Volume 493: debated on Tuesday 2 June 2009

9. What her latest assessment is of the effect of home information packs on the housing market; and if she will make a statement. (277607)

Independent research into the impact of home information packs was undertaken by Europe Economics. The implementation of HIPs is being kept under review and an evaluation of the HIPs programme is currently planned for 2010 by updating “The HIPs Baseline Research Report”.

In another survey, 89 per cent. of professionals said that HIPs would not benefit buyers. In the age of rhetoric and of trusting professionals, why should we believe what the Government say, not the professionals?

I dispute what the hon. Gentleman says. Professionals are telling us that information is vital, and giving buyers information about probably the biggest purchase in their lives benefits the whole home buying and selling process. Roger Wilson of Connells, one of the country’s largest estate agents, has said:

“Knowledge is key when it comes to building confidence for any big purchase and prospective home buyers need to do their research and gather as much information as possible. The new PIQ, EPC and other elements of the Home Information Pack mean buyers will have more information about a home from the very first day it goes on the market.”

Professionals are actually welcoming the HIP.

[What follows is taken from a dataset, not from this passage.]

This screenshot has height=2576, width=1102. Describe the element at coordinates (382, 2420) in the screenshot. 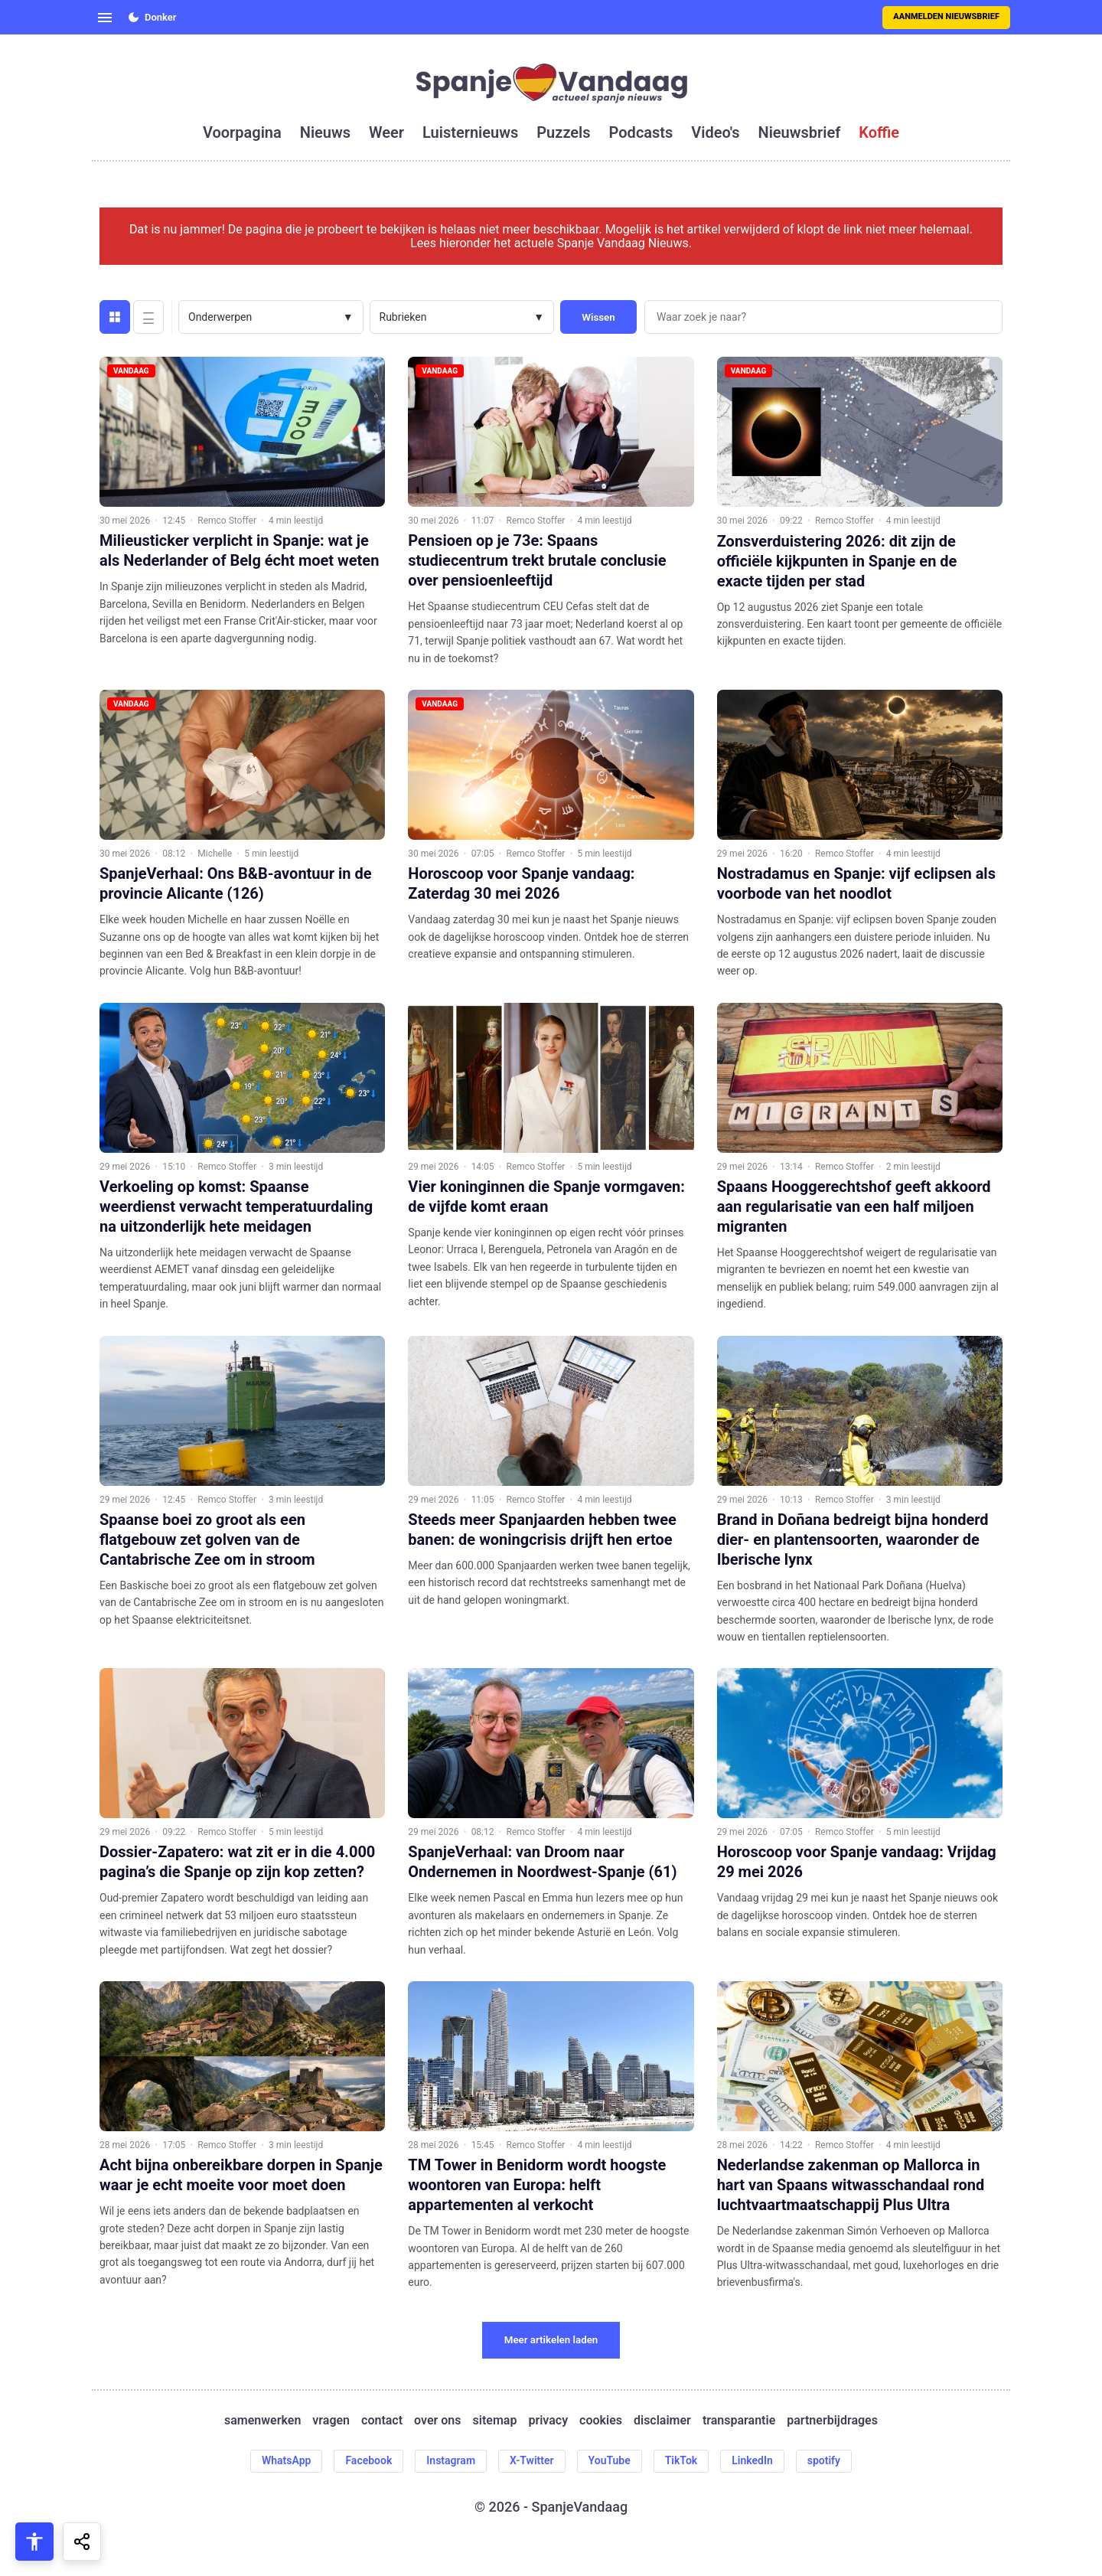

Professionals such as LMS in my constituency are proud of the work that they do in providing HIPs to many people. Will my hon. Friend take this opportunity to say how he intends to continue his drive, after the review, to relieve the downward pressure on conveyancing by moving towards a system of electronic conveyancing?

My hon. Friend makes an interesting point. Electronic conveyancing can speed up the process hugely. We remain committed to ensuring that we can simplify and streamline the home buying and selling process. Some £1 million a week is wasted in abortive home purchases and sales, and that can cause heartache to the people involved and disruption to the economy, so we remain committed to HIPs. We want to provide information up front to allow buyers to make an informed choice.

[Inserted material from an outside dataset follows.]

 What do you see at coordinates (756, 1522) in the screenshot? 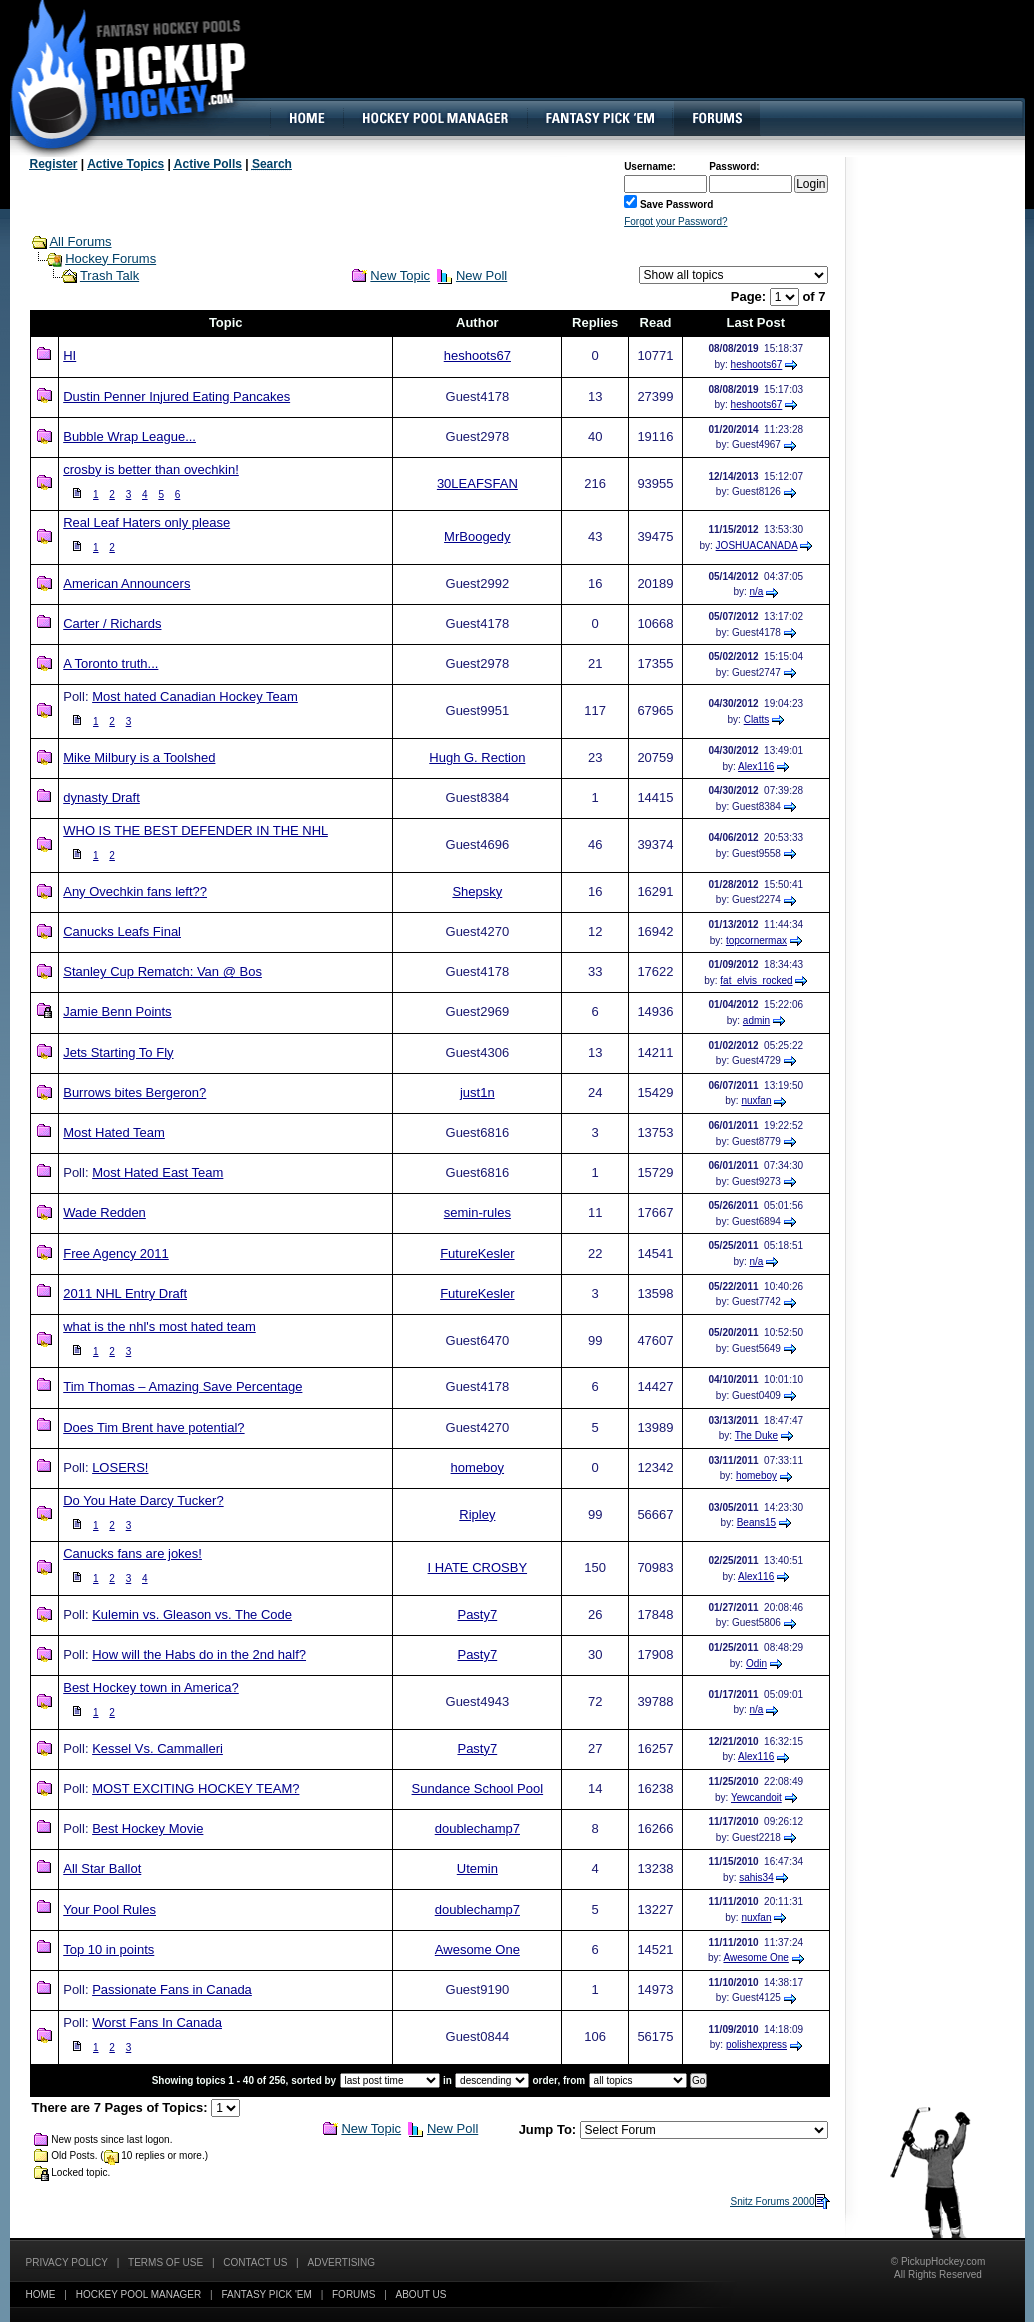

Further to the Minister’s response to my hon. Friend the Member for Rochford and Southend, East (James Duddridge), will he guarantee that the review will include consultation with estate agents up and down the country to assess the level of demand from house buyers for home information packs and to assess the number of packs that have been produced but never used, and the cost involved? If the demand is extremely low, as I predict it will be, will he at least make them voluntary and not a statutory requirement?

No, we have no plans to make them a voluntary requirement. The hon. Lady touches on an important point. Sometimes, buyers and sellers—particularly buyers—do not get to see the HIP. That is not in anybody’s interests. One key idea that we are trying to push forward, along with the industry, is that estate agents and others involved in the home buying and selling process should ensure that home buyers see the HIP. As I said in a previous answer, information is key. This is the biggest purchase that someone will make and it is important that home buyers get to see the home information pack and make informed choices accordingly.